• [Selected text]:
■ ■ ■

If you want to make a decadent, luxurious treat this winter, whip up a batch of marron glacé. These ultra-sweet, nutty treats have roots in France and northern Italy, where they're enjoyed around the holiday season.

Marron glacé are quite expensive to buy, but you can make delicious ones yourself for a fraction of the cost and they'll taste even more wonderful than anything you can buy in a store.

To make marron glacé, the chestnuts are cooked and soaked in syrup several times to infuse them with flavor. Over a few days, they soak up all the syrup, then are dried out in an oven. It'll take about three to four days to make homemade marron glacé, but it's well worth the effort! Here's what you need to know.

What is Marron Glacé?

Marron glacé are candied chestnuts. This incredibly popular sweet treat has roots in France and the north of Italy, which are renowned for their high-quality chestnuts.

■ ■ ■

• [Entries shown]:

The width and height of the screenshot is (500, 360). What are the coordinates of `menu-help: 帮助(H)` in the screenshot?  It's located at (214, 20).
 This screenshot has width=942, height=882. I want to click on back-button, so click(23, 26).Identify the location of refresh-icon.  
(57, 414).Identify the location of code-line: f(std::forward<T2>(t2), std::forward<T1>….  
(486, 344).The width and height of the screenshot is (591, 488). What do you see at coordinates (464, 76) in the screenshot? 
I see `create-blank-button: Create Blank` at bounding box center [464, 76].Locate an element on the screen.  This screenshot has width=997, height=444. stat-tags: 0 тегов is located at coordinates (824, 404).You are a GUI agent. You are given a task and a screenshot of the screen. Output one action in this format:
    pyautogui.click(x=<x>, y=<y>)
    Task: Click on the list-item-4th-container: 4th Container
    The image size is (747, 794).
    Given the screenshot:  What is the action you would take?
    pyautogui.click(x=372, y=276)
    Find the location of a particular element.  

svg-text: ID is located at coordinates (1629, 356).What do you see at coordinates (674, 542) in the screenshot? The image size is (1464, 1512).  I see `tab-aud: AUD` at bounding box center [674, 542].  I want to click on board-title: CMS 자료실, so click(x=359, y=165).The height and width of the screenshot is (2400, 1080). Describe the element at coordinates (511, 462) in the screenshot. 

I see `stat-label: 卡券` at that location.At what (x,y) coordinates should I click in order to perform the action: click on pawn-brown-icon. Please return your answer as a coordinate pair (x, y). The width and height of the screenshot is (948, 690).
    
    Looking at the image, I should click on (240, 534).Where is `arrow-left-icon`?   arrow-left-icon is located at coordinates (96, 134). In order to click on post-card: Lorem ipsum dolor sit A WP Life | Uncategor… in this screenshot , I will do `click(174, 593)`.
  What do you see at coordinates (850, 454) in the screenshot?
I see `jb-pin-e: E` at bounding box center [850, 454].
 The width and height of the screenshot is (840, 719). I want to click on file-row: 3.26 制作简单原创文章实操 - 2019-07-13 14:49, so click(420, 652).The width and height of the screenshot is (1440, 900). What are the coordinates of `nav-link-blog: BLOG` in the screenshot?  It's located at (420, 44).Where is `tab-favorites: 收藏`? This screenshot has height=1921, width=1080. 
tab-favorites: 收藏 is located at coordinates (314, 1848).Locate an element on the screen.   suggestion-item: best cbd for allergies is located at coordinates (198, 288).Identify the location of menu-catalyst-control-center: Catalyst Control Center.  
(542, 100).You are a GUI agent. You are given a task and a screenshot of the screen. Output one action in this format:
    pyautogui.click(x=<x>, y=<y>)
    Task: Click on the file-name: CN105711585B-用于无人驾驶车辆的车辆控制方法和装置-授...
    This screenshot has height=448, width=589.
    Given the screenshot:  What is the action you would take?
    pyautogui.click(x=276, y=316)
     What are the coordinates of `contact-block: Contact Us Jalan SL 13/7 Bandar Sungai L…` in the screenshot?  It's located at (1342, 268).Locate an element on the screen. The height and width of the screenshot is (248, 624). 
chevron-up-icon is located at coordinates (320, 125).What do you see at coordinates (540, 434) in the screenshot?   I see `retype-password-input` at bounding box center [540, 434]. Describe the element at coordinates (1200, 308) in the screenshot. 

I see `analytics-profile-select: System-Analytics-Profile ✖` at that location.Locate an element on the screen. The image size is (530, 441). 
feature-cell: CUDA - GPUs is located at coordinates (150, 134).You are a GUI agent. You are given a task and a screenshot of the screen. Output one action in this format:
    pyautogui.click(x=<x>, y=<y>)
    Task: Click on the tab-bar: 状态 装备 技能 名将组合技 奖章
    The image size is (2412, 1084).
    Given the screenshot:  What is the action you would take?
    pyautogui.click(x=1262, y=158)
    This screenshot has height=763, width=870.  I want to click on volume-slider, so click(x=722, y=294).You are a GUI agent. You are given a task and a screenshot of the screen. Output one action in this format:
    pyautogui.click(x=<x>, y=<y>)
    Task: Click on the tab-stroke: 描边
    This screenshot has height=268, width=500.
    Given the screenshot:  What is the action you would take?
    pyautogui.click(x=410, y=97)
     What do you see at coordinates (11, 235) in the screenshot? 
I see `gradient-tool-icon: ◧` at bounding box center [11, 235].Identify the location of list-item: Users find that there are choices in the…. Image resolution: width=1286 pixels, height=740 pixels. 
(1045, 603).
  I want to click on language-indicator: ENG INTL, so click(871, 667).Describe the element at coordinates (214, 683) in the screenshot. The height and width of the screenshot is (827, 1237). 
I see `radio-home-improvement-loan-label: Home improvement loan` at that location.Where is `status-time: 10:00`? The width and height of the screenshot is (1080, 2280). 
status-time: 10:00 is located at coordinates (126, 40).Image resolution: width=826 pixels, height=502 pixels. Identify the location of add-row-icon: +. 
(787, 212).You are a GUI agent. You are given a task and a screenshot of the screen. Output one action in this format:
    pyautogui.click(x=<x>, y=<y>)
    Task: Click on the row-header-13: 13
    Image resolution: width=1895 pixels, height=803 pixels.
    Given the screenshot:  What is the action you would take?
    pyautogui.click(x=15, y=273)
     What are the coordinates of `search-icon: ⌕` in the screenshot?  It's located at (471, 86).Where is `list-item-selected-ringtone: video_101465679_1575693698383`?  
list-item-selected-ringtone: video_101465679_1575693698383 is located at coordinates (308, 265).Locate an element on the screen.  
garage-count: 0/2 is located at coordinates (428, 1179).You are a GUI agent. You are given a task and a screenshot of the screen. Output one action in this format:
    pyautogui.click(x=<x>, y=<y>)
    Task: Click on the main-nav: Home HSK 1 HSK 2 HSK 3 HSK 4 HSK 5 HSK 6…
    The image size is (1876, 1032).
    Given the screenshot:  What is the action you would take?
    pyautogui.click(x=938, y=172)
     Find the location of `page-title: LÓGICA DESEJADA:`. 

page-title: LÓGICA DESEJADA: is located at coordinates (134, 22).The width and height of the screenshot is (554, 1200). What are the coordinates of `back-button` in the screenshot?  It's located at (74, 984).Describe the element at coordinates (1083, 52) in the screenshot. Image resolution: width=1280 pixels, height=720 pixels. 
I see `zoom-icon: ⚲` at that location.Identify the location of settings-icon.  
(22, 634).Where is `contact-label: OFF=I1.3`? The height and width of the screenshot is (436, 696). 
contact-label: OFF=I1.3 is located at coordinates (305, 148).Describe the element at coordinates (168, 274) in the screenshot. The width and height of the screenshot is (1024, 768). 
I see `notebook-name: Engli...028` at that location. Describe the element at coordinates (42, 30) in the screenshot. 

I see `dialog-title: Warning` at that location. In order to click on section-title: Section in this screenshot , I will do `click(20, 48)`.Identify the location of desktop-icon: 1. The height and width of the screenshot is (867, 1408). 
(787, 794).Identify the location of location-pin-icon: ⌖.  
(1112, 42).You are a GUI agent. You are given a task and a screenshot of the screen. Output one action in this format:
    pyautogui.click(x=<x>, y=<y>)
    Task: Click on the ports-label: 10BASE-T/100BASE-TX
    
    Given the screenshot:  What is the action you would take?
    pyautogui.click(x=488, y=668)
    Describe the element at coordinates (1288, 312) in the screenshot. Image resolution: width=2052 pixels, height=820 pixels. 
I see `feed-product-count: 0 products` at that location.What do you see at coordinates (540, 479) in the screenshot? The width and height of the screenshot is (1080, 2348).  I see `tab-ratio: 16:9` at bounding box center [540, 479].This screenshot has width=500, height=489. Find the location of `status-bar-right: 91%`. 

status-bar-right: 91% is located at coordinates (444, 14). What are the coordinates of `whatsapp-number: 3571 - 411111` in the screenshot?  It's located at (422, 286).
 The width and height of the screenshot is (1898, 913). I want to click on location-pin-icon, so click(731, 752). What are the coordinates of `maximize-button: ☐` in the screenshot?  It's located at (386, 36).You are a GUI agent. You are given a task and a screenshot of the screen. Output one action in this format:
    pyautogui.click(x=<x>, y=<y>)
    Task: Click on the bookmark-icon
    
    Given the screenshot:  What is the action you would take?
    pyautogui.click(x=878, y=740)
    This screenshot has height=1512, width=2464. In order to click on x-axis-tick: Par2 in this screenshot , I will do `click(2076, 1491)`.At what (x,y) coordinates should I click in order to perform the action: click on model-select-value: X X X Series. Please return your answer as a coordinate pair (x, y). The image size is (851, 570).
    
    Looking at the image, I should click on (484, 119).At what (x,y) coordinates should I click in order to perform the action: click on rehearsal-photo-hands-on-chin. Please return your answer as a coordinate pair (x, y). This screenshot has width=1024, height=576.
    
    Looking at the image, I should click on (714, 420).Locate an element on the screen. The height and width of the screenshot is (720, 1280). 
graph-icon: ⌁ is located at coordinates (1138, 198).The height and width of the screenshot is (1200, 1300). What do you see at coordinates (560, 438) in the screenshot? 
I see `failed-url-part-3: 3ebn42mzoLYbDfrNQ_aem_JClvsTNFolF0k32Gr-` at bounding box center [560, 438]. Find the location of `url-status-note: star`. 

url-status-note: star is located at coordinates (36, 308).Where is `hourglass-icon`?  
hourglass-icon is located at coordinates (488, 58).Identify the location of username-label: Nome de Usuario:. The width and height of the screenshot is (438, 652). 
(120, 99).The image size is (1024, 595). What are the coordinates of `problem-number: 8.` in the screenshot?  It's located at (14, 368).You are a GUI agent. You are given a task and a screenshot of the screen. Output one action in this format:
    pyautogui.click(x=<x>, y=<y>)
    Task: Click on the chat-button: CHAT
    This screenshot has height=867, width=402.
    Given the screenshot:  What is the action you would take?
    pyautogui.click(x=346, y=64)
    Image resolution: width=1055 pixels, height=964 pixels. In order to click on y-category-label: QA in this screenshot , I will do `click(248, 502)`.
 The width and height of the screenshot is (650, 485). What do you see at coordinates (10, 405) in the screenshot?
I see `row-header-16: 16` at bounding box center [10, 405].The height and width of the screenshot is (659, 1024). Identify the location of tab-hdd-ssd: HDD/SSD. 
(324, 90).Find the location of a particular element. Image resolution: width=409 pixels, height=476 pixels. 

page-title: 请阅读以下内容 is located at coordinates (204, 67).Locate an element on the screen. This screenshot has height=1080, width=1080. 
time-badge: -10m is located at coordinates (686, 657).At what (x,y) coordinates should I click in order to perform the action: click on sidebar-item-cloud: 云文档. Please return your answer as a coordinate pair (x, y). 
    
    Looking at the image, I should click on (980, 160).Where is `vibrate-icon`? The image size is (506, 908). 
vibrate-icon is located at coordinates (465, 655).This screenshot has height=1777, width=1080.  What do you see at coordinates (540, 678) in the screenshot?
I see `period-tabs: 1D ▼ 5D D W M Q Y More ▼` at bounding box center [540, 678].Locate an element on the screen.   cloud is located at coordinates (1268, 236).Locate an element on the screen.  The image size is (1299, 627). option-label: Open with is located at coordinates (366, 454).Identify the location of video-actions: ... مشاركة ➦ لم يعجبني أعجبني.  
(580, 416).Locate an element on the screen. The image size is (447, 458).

■ ■ ■

• [Instructions to follow]:
Can you transcribe the passage of the marron glacé piece above, starting with "If you want" and going on through "need to know."?

• [Reply]:
If you want to make a decadent, luxurious treat this winter, whip up a batch of marron glacé. These ultra-sweet, nutty treats have roots in France and northern Italy, where they're enjoyed around the holiday season.

Marron glacé are quite expensive to buy, but you can make delicious ones yourself for a fraction of the cost and they'll taste even more wonderful than anything you can buy in a store.

To make marron glacé, the chestnuts are cooked and soaked in syrup several times to infuse them with flavor. Over a few days, they soak up all the syrup, then are dried out in an oven. It'll take about three to four days to make homemade marron glacé, but it's well worth the effort! Here's what you need to know.